首先准备好 kubectl 的二进制文件分发到所有的 master 节点,然后创建 admin 的证书签名请求
[root@master ssl]# cat admin-csr.json
{
"CN": "admin",
"hosts": [],
"key": {
"algo": "rsa",
"size": 2048
},
"names": [
{
"C": "CN",
"ST": "BeiJing",
"L": "BeiJing",
"O": "system:masters",
"OU": "System"
}
]
}
cfssl gencert -ca=/data/kubernetes/ssl/ca.pem \
-ca-key=/data/kubernetes/ssl/ca-key.pem \
-config=/data/kubernetes/ssl/ca-config.json \
-profile=kubernetes admin-csr.json | cfssljson -bare admin
kubectl config set-cluster kubernetes \
--certificate-authority=/data/kubernetes/ssl/ca.pem \
--embed-certs=true \
--server=https://10.0.0.202:6443
kubectl config set-credentials admin \
--client-certificate=/data/kubernetes/ssl/admin.pem \
--embed-certs=true \
--client-key=/data/kubernetes/ssl/admin-key.pem
kubectl config set-context kubernetes \
--cluster=kubernetes \
--user=admin
kubectl config use-context kubernetes
[root@master ssl]# kubectl config view
apiVersion: v1
clusters:
- cluster:
certificate-authority-data: DATA+OMITTED
server: https://10.0.0.202:6443
name: kubernetes
contexts:
- context:
cluster: kubernetes
user: admin
name: kubernetes
current-context: kubernetes
kind: Config
preferences: {}
users:
- name: admin
user:
client-certificate-data: REDACTED
client-key-data: REDACTED
[root@master ~]# cat .kube/config
apiVersion: v1
clusters:
- cluster:
certificate-authority-data: LS0tLS1CRUdJTiBDRVJUSUZJQ0FURS0tLS0tCk1JSU
...
[root@master ssl]# kubectl get cs
NAME AGE
controller-manager <unknown>
scheduler <unknown>
etcd-1 <unknown>
etcd-2 <unknown>
etcd-0 <unknown>
看过前辈的搭建过程,这里显示和之前的版本不一样,我查询相关资料找到你,这里有解释。总体来说这个打印结果不影响使用。1.17.0 后面的版本会解决。
kubernetes node 节点运行如下组件:
docker
kubelet
kube-proxy
准备 node 节点二进制包,将 kubelet,kube-proxy 分发到所有 node 节点的/alidata/kubernetes/bin 下。
认证大致工作流程如图所示:
kublet 运行在每个 node 节点上,接收 kube-apiserver 发送的请求,管理 Pod 容器,执行交互式命令,如 exec、run、logs 等;
分发启动文件到 node 节点:
scp kube-proxy kubelet node1:/data/kubernetes/bin/
scp kube-proxy kubelet node2:/data/kubernetes/bin/
kubectl create clusterrolebinding kubelet-bootstrap --clusterrole=system:node-bootstrapper --user=kubelet-bootstrap
kubectl config set-cluster kubernetes \
--certificate-authority=/data/kubernetes/ssl/ca.pem \
--embed-certs=true \
--server=https://10.0.0.202:6443 \
--kubeconfig=bootstrap.kubeconfig
注意这 token 是 kube-apiserver 使用的客户端 token 文件中的 token,填写在这里。

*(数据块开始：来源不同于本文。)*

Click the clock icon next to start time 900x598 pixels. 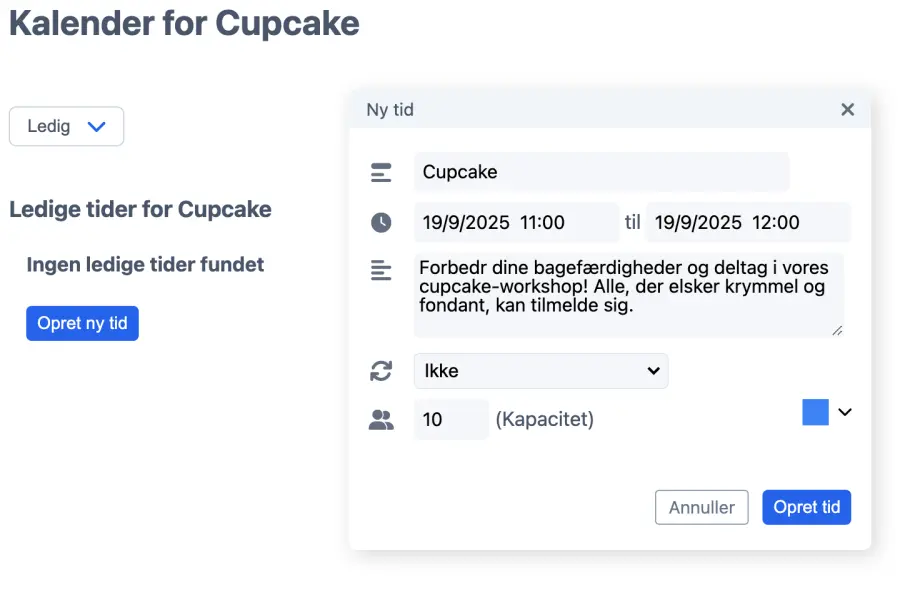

kubectl config set-credentials kubelet-bootstrap \
--token=7b54ba2ddce122d1784ac6a243be7fde \
--kubeconfig=bootstrap.kubeconfig
kubectl config set-context default \
--cluster=kubernetes \
--user=kubelet-bootstrap \
--kubeconfig=bootstrap.kubeconfig
kubectl config use-context default --kubeconfig=bootstrap.kubeconfig
kubectl 命令生成文件以后把这个文件分发就可以。cp bootstrap.kubeconfig /data/kubernetes/cfg/
scp bootstrap.kubeconfig node1:/data/kubernetes/cfg/
scp bootstrap.kubeconfig node2:/data/kubernetes/cfg/
mkdir -p /etc/cni/net.d
cat /etc/cni/net.d/10-default.conf
{
"name": "flannel",
"type": "flannel",
"delegate": {
"bridge": "docker0",
"isDefaultGateway": true,
"mtu": 1400
}
}
mkdir /var/lib/kubelet
[root@node1 ~]# cat /usr/lib/systemd/system/kubelet.service
[Unit]
Description=Kubernetes Kubelet
Documentation=https://github.com/GoogleCloudPlatform/kubernetes
After=docker.service
Requires=docker.service
[Service]
WorkingDirectory=/var/lib/kubelet
ExecStart=/data/kubernetes/bin/kubelet \
--address=10.0.0.197 \
--hostname-override=10.0.0.197 \
--pod-infra-container-image=mirrorgooglecontainers/pause-amd64:3.0 \
--experimental-bootstrap-kubeconfig=/data/kubernetes/cfg/bootstrap.kubeconfig \
--kubeconfig=/data/kubernetes/cfg/kubelet.kubeconfig \
--cert-dir=/data/kubernetes/ssl \
--network-plugin=cni \
--cni-conf-dir=/etc/cni/net.d \
--cni-bin-dir=/data/kubernetes/bin/cni \
--cluster-dns=10.1.0.2 \
--cluster-domain=cluster.local. \
--hairpin-mode hairpin-veth \
--allow-privileged=true \
--fail-swap-on=false \
--logtostderr=true \
--v=2 \
--logtostderr=false \
--log-dir=/data/kubernetes/log
Restart=on-failure
RestartSec=5
[root@node1 ~]# systemctl daemon-reload
[root@node1 ~]# systemctl start kubelet
[root@node1 ~]# systemctl status kubelet
此时 kubelet 启动失败报错:
[root@node1 ~]# systemctl status kubelet -l
● kubelet.service - Kubernetes Kubelet
Loaded: loaded (/usr/lib/systemd/system/kubelet.service; static; vendor preset: disabled)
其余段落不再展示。